Other big hurdles that slow the implementation of tissue engineering in the clinic are regulatory and commercial. New technologies have to go through many years of clinical trials. We have to make sure that these treatments are safe and beneficial before we can use them regularly as a treatment. However, this rigorous testing does slow the speed at which new treatments can be used to help the general population.
Also, these clinical trials costs millions of dollars. To make that happen, you have to be able to convince a large company or venture capitalists to invest in the development of the technology. Many very promising advances aren’t able to find sufficient funding to carry the invention all the way to the clinic. We call the stage between development in the lab and clinical trials “the valley of death”, and many technologies don’t make their way through that valley.
DH – What is the current state of the art in the field and where will tissue engineering go in the next five years?
AO – In addition to efforts to continue engineering whole organs or tissues for therapeutic application, exciting areas of development are organoids and microphysiological systems. While it’s challenging to generate a whole kidney and other organs, we can grow smaller versions of them in the lab that replicate some of their key functions.
Many research groups are connecting these organoids together using microfluidics to create something approaching aspects of a “human body on a chip”. These systems have a lot of potential in the areas of drug screening and personalised medicine.
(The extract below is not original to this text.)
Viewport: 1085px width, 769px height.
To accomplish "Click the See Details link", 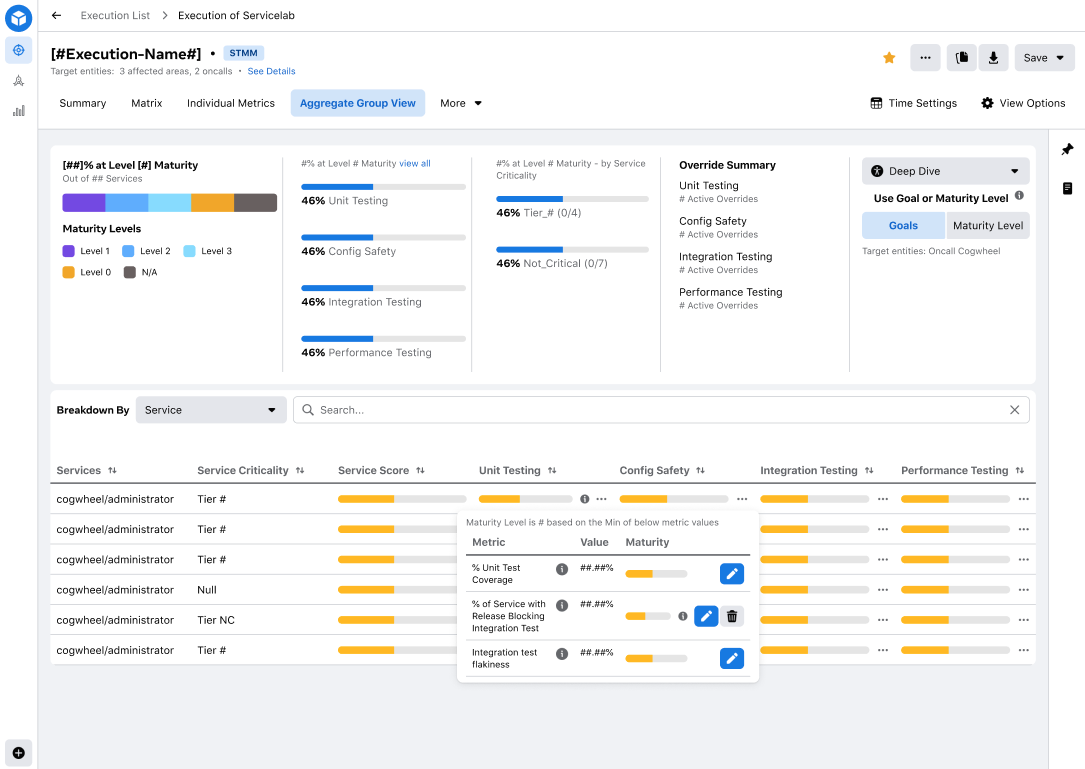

Currently, drugs are still tested in animals. However, this is ethically difficult and it’s very well known that most animals do not respond the same way to many drugs as humans. We have the potential here to create platforms that allow drugs to be screened in a very human-like system before they’re actually tested in a person. This will likely help us reduce the number of animal experiments that are required and provide us with much better information on how a drug interacts with human physiology.
Thirty years is a short time in the development of a completely new field of science, especially one that operates in the complex and highly regulated medical space. To date, tissue engineering advances have been very successfully translated from the lab bench to the clinic, and thousands of individuals have benefitted.
With continued research, the field will continue to mature, and new and exciting treatments will make their way into clinical practice. However, this will require continued funding in this area of science, concerted efforts from gifted scientists and engineers to address the outstanding challenges in the field, and championing of these technologies by industry to make sure that they successfully navigate through the valley of technological death.